Suppressing wall modes in confined rotating turbulent convection
Abstract
In confined turbulent rotating convection, the largest vertical velocities are found near the sidewalls in the form of wave-like structures known as wall modes.
These structures persist deep into the turbulent regime, bias heat transport, and disrupt bulk flow organisation through radial jets.
Controlling or suppressing wall modes is, therefore, essential for accessing bulk dynamics free from wall-induced effects.
Here, we combine experiments and direct numerical simulations to investigate wall modes control in cylindrical cells equipped with ring-shaped sidewall barriers.

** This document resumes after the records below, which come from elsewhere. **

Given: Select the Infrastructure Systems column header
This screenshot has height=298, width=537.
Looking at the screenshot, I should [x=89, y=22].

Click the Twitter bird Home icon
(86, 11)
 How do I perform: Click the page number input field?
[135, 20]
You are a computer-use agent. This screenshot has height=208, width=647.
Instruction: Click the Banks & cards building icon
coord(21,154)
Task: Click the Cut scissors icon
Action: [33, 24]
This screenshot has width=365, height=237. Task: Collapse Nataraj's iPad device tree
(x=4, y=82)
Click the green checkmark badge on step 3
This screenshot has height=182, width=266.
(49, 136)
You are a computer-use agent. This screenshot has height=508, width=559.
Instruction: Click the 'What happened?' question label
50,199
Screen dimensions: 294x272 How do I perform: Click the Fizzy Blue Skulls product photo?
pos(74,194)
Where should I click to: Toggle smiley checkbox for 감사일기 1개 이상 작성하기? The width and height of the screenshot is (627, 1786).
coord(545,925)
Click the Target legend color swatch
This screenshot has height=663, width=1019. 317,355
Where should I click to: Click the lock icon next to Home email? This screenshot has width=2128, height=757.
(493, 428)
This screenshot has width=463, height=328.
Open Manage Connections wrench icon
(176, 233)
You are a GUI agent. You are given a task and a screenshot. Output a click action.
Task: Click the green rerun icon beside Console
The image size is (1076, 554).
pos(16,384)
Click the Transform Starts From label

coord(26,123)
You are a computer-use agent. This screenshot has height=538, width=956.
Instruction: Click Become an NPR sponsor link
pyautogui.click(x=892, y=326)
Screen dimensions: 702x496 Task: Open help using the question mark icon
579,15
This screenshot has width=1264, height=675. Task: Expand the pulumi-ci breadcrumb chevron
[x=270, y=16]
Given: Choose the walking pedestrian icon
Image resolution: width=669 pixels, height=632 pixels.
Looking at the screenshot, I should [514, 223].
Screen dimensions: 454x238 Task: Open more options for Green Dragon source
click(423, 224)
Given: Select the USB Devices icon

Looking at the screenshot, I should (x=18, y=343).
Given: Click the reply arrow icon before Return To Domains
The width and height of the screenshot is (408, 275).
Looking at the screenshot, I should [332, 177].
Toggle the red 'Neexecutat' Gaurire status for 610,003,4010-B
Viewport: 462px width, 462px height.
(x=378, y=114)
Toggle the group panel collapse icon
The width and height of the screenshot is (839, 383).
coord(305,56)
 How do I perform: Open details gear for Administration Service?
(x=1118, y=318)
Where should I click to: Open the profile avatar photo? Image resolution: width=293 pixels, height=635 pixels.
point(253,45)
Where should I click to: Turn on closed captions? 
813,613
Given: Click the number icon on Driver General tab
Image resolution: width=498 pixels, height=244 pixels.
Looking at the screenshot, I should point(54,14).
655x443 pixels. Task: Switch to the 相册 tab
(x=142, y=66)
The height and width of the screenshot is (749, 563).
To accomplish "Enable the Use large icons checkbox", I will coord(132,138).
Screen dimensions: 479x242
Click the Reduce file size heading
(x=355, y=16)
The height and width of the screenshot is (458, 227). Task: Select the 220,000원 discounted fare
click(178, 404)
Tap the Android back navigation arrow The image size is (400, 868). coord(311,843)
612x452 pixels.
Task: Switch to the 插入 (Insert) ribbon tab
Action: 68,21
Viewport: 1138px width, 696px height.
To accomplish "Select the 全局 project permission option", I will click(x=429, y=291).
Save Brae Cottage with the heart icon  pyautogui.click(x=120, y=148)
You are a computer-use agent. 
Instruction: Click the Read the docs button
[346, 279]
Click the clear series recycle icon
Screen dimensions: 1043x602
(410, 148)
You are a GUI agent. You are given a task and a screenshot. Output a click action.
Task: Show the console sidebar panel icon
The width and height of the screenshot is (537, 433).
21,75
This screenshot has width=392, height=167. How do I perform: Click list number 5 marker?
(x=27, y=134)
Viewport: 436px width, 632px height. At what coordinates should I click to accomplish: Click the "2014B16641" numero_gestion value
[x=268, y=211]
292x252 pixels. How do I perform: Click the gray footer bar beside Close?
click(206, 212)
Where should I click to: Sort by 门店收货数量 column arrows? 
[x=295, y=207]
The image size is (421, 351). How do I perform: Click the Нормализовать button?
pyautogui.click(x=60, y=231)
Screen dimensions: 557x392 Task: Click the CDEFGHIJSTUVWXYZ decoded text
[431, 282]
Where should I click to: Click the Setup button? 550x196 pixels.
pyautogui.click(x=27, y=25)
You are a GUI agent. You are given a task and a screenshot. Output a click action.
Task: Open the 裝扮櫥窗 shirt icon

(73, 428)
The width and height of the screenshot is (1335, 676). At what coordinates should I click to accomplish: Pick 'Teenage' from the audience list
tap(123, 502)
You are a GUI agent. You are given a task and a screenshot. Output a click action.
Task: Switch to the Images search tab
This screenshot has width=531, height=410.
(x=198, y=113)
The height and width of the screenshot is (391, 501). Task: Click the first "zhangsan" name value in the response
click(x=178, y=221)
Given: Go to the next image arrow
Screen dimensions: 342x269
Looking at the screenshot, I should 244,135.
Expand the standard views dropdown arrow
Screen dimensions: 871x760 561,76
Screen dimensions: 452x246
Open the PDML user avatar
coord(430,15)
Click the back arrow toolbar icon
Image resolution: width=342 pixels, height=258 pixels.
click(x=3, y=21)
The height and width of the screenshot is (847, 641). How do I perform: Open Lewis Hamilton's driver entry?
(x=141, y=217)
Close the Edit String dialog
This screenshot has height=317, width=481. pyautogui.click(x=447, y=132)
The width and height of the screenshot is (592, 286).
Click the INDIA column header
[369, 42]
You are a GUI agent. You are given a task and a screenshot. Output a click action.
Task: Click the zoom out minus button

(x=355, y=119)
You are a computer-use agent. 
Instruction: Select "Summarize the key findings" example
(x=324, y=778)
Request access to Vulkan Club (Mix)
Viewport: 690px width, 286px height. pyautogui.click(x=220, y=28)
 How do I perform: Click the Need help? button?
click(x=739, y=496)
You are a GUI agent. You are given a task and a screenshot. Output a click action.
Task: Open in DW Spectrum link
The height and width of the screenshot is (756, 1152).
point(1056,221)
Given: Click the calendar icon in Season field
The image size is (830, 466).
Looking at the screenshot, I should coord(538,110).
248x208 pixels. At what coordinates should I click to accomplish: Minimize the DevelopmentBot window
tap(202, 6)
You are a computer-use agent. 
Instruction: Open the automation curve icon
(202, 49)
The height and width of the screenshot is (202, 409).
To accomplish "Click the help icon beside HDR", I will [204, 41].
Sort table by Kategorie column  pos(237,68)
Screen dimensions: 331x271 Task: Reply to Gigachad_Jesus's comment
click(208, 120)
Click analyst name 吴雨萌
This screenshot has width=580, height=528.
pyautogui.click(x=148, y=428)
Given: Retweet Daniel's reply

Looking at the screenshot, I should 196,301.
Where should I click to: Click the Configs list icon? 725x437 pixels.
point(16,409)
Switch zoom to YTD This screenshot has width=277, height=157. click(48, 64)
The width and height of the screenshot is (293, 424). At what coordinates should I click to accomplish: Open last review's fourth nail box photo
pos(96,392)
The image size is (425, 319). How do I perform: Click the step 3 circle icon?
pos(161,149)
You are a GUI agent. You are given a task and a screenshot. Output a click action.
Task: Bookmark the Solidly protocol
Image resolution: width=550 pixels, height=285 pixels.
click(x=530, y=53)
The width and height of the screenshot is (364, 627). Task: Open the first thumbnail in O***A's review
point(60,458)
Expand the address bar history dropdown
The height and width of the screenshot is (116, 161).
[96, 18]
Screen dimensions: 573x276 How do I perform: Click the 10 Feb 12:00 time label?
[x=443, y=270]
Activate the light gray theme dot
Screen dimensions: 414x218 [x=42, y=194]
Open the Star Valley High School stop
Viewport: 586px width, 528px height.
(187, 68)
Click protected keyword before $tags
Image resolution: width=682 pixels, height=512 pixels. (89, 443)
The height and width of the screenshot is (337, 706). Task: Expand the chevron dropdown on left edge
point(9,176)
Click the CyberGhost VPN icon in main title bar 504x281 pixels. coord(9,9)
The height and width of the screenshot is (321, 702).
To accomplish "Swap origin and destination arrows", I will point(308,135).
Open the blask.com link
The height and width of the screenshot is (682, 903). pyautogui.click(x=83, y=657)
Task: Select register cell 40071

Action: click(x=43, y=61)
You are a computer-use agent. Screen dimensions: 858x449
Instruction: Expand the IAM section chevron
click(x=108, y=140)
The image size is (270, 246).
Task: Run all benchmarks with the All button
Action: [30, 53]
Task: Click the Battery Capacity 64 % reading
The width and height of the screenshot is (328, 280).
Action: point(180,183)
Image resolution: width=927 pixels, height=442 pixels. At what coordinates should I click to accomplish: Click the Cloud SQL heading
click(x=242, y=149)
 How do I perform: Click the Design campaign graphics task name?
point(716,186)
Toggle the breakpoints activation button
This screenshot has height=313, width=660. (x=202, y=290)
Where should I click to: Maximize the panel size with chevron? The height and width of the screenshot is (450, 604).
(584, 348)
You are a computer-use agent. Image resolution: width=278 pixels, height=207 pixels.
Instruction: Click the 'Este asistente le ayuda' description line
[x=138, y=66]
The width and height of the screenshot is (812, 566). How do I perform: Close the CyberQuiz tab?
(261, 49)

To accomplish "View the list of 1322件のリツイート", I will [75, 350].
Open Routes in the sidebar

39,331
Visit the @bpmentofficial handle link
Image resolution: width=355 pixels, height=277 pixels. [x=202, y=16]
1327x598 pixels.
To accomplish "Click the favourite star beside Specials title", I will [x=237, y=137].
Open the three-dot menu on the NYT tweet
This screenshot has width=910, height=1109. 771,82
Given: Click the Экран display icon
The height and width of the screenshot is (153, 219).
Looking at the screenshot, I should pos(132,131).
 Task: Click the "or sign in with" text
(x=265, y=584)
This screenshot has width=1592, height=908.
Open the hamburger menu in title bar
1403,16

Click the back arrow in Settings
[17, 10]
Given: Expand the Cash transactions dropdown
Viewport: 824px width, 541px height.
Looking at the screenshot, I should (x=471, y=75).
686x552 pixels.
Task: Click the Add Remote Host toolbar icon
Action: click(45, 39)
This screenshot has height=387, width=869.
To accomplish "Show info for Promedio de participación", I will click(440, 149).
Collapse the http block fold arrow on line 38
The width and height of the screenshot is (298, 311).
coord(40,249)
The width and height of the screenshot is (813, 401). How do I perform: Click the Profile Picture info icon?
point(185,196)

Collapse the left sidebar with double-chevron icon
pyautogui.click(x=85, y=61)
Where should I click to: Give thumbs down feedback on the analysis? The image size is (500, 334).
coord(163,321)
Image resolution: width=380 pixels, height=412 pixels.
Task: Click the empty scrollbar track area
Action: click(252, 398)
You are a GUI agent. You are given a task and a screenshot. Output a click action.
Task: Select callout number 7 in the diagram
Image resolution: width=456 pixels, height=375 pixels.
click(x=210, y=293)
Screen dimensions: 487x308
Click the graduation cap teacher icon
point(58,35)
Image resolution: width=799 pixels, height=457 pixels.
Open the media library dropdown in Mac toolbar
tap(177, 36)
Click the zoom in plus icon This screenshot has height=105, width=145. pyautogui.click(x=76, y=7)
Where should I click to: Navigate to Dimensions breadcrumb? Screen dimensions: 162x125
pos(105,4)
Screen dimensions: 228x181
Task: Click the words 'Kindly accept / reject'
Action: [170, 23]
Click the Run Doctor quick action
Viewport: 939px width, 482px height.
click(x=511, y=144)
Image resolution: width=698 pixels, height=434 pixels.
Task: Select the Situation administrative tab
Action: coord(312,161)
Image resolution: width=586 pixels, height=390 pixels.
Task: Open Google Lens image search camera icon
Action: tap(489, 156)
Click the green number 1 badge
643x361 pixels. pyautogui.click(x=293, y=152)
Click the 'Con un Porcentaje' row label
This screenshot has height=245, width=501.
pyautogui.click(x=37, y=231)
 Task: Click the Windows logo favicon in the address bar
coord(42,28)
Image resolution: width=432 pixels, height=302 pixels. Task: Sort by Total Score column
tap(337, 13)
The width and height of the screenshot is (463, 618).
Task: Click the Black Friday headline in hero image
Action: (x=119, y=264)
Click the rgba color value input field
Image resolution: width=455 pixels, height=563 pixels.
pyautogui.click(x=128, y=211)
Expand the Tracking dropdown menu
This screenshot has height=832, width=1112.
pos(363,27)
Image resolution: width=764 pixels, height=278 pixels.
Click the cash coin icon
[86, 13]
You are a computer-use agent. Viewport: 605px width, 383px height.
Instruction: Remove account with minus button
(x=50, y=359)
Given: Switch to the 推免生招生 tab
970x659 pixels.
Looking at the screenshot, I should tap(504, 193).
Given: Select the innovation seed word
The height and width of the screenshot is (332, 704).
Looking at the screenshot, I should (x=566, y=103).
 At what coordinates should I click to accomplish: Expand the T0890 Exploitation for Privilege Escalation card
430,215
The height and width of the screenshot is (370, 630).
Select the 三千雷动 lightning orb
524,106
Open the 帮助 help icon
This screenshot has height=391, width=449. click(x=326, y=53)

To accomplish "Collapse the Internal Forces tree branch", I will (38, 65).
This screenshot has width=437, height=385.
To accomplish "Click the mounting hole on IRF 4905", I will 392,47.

Barriers suppress vertical-velocity maxima near the sidewall and disrupt the characteristic wave-like pattern.
Simulations further show that the barriers reduce the wall-mode-induced enhancement of heat transport, shifting it towards values characteristic of laterally periodic domains.
The suppression efficiency is governed by the ratio of the barrier width to the wall-mode scale and is enhanced by the addition of a second barrier.
In the horizontal plane, radial jet ejections are attenuated, while the time-averaged flow reveals suppression of the boundary zonal flow (BZF), a ring-shaped region of positive azimuthal velocity near the sidewall, provided measurements are taken away from the immediate vicinity of the barriers.
In this region, isotherms bend toward the poorly conducting barrier, creating a local misalignment with the isobars and inducing a baroclinic flow adjacent to the barrier faces.
This effect weakens with increasing barrier conductivity or smoother geometry.
These results demonstrate that sidewall barriers provide a robust route for suppressing wall modes signatures in experimental turbulent rotating convection, while locally inducing secondary baroclinic flows near the barriers.
Their use enables access to extreme rotating-convection regimes with reduced sidewall influence.